引用文:
================================
栗島:その週末にサンフレッチェ広島レジーナ戦を控えていて、その日は浦和駒場スタジアム(レッズレディースのホームグラウンド)で練習できる状況でした。ミニゲームをしていて、そのときにルーズボールを取りにいったら他の選手とぶつかって、着地の際に膝が内側に入ってしまいました。(膝の)音が鳴って受傷した感じです。


ー確か、膝の上下がずれる感じでしたよね。


栗島:はい。膝が1回ずれて戻る感覚がありました。1回目の受傷時と様子(感覚)が違ったので、「(損傷しているのは)半月板だけであってくれ」と思ったんですけど、その日のうちに病院でMRI検査を受けて、前十字靭帯断裂と診断されました。翌日の金曜日に手術先の病院へ行き、「月曜日(10月18日)に手術します」と医師から言われたので、心の準備はできずに手術を迎えましたね。


ー1回目の受傷は大学生時代で、夏休みに合わせるため受傷から手術日まで1か月空きました。2回目の受傷時も膝は腫れていましたが、手術できる状態だったということですよね。


栗島:そうです。2回目も膝がすごく腫れていましたけど、(手術自体は)できると言われたので、早いほうがいいかなと。


ー2回目の受傷直後、「サッカーを辞めようかな」とチームのトレーナーへ漏らしたそうですね。


栗島:(損傷したのが)前十字靭帯だったら、もうサッカーを辞めてしまおうかなと。そのときは一瞬そう思いました。でも、病院に行って手術日がすぐに決まると、そんなことを考えている暇が無かったです。そうしたら、もう自分は復帰するしかないんだなと。サッカーを辞めようと一瞬思ったのは事実ですけど、その後はその選択肢は浮かばなかったです。
================================
提供データ:
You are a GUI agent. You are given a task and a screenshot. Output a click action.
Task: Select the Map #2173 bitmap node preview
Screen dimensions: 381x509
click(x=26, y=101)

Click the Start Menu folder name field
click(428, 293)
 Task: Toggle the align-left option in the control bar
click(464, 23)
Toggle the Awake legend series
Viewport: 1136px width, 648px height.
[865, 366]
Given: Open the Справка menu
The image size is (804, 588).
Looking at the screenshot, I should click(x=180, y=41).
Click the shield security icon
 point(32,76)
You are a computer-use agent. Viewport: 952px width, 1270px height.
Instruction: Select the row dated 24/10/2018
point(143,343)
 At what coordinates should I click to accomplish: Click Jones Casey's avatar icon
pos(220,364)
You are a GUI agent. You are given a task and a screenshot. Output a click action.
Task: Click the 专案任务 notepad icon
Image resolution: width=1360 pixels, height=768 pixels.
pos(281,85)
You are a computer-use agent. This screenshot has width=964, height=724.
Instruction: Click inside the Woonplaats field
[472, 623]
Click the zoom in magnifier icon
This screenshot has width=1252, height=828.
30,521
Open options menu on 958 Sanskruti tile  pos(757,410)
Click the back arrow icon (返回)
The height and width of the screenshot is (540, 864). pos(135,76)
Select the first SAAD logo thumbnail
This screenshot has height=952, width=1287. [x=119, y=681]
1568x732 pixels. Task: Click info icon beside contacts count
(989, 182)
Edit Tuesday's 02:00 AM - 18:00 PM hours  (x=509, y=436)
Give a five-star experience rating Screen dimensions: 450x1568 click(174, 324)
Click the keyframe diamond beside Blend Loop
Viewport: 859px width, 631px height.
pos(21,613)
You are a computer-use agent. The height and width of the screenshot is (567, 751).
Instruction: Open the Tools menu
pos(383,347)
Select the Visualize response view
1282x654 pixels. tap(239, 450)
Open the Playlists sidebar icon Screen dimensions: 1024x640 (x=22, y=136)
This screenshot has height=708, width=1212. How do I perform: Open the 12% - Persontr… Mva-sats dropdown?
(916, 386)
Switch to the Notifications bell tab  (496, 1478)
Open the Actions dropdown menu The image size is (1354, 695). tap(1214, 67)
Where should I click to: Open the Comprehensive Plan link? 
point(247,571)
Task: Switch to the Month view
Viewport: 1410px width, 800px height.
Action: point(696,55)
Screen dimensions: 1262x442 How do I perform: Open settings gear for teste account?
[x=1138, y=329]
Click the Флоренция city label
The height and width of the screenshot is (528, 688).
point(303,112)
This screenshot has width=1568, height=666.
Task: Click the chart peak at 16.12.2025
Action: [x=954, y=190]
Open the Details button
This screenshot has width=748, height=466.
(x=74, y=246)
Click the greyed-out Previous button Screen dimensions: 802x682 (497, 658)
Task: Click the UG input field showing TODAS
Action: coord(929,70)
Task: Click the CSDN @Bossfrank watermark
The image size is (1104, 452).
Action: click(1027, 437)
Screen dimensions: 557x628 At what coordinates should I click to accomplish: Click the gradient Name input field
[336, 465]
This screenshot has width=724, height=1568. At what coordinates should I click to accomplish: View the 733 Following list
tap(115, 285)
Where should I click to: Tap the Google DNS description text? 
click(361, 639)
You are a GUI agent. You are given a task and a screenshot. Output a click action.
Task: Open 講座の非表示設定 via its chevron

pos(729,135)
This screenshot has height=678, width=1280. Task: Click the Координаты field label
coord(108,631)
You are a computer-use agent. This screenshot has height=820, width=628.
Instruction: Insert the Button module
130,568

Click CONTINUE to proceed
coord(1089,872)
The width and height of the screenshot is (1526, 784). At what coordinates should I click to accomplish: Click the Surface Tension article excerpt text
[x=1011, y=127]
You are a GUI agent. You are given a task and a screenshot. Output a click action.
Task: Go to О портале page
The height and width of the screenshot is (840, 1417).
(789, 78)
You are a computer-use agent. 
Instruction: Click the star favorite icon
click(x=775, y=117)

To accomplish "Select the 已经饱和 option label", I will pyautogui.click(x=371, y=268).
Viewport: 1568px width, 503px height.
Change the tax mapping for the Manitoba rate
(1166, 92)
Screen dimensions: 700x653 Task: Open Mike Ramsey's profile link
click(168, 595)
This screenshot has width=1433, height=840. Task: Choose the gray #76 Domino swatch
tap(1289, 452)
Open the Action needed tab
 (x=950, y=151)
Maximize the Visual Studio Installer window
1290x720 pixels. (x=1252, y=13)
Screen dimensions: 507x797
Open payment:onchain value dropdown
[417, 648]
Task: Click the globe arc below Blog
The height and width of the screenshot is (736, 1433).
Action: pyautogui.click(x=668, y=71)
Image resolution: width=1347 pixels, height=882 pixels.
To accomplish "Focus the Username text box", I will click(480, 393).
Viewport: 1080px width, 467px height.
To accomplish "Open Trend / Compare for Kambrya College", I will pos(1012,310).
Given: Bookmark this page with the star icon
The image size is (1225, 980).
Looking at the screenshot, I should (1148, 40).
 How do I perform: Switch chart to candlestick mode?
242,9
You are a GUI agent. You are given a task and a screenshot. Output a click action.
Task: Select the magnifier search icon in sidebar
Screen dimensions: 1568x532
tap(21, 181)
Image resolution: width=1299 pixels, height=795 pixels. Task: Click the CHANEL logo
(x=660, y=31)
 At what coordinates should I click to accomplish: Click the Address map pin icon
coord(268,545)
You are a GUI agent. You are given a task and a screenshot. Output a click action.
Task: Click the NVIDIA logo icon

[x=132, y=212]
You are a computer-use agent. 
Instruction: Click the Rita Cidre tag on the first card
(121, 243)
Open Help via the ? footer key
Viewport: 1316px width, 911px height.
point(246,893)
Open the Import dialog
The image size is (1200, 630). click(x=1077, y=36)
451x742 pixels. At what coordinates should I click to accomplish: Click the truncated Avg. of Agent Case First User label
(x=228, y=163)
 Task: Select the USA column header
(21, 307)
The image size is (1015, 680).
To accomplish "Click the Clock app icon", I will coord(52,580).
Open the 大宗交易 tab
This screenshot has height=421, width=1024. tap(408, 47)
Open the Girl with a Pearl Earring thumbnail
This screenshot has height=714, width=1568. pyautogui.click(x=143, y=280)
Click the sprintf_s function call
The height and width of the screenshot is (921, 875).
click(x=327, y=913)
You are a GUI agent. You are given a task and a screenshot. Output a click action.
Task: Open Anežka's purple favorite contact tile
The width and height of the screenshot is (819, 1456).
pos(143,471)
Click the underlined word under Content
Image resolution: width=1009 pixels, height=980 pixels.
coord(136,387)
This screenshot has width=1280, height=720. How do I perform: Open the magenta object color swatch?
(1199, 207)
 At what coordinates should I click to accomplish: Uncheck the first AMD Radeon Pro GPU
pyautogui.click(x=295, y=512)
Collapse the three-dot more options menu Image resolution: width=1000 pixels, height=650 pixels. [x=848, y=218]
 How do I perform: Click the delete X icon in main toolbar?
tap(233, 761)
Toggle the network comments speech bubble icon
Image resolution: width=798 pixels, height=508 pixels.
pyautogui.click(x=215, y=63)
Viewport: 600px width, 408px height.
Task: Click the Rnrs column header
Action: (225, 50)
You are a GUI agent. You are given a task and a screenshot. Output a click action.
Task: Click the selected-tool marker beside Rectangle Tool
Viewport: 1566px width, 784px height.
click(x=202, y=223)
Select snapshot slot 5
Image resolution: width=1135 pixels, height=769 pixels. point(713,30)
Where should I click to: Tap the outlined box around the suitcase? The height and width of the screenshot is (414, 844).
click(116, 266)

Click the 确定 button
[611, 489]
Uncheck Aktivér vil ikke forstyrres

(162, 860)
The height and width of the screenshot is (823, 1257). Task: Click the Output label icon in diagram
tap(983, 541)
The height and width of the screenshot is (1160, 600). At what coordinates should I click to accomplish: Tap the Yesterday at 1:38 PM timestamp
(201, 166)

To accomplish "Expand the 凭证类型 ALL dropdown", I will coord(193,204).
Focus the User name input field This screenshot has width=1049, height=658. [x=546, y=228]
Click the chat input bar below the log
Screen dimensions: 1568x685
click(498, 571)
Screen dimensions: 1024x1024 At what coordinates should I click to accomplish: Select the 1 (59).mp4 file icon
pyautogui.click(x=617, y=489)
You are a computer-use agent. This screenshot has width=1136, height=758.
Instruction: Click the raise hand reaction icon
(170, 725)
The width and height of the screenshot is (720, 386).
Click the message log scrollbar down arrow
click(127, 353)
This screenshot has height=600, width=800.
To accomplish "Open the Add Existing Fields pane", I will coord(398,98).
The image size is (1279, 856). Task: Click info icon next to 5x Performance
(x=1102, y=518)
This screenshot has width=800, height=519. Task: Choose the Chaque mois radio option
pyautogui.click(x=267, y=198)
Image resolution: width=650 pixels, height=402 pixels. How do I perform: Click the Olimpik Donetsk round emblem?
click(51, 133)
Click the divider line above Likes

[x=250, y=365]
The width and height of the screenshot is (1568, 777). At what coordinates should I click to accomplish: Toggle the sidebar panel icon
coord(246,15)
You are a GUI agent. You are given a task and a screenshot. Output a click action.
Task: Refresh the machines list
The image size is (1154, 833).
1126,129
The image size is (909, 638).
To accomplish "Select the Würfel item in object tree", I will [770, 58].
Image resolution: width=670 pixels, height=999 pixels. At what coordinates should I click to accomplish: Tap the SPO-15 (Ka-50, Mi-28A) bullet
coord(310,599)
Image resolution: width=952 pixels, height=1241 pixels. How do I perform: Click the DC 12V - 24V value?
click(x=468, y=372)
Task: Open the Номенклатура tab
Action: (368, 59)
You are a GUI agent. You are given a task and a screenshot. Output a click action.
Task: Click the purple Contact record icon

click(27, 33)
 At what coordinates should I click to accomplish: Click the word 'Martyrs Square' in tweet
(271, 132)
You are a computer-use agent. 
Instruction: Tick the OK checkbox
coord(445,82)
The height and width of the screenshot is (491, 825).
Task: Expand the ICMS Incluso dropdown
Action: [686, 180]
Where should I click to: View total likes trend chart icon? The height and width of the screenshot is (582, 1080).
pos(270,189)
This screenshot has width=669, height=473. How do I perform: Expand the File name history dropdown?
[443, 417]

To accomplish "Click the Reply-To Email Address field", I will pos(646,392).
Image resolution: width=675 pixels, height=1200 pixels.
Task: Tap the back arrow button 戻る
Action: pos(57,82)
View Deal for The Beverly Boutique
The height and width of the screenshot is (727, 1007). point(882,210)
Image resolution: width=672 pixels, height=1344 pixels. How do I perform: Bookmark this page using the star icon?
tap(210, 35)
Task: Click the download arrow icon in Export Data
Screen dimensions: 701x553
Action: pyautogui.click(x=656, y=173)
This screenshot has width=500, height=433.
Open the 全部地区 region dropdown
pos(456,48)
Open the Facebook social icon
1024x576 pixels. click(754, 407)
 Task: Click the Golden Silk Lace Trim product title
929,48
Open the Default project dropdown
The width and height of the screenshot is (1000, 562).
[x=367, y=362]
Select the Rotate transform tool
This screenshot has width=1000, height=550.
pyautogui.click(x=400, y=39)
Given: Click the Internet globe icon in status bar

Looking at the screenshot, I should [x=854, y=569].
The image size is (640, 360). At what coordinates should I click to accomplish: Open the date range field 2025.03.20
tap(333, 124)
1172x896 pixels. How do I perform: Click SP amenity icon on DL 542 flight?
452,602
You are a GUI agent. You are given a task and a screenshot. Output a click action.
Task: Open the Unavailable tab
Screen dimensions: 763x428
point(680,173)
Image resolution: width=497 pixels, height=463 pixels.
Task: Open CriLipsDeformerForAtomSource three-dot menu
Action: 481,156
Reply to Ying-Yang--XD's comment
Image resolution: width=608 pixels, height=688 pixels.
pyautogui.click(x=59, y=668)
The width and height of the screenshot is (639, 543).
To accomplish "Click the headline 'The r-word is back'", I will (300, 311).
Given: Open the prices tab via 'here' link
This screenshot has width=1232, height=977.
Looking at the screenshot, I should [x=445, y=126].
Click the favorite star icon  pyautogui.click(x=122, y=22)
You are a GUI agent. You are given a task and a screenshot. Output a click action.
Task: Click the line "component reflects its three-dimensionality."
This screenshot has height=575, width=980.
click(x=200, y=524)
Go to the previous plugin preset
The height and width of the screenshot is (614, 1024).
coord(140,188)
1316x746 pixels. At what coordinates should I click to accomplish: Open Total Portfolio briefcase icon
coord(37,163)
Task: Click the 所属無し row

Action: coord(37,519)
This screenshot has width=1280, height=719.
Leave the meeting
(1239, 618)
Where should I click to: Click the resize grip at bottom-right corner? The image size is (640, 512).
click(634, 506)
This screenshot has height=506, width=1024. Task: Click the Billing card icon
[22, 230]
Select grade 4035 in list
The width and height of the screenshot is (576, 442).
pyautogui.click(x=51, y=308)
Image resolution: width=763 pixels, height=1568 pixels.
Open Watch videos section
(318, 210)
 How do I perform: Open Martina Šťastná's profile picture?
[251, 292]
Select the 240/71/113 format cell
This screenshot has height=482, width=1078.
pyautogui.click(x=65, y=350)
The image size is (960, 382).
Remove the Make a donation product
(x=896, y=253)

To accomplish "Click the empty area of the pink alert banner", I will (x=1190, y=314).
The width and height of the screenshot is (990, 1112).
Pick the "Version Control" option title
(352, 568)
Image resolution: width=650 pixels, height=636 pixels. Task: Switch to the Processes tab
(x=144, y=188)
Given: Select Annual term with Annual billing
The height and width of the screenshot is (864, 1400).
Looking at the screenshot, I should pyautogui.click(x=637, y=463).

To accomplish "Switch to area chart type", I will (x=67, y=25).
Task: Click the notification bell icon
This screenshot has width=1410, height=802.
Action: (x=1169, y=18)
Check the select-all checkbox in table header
================================
作業内容: 引用文のうち、「栗島:その週末にサンフレッチ」を含む語句で始まり「ー確か、膝の上下がずれる感じでしたよね。」で終わる部分を、一字一句変えずに抜き出してください。

結果:
栗島:その週末にサンフレッチェ広島レジーナ戦を控えていて、その日は浦和駒場スタジアム(レッズレディースのホームグラウンド)で練習できる状況でした。ミニゲームをしていて、そのときにルーズボールを取りにいったら他の選手とぶつかって、着地の際に膝が内側に入ってしまいました。(膝の)音が鳴って受傷した感じです。


ー確か、膝の上下がずれる感じでしたよね。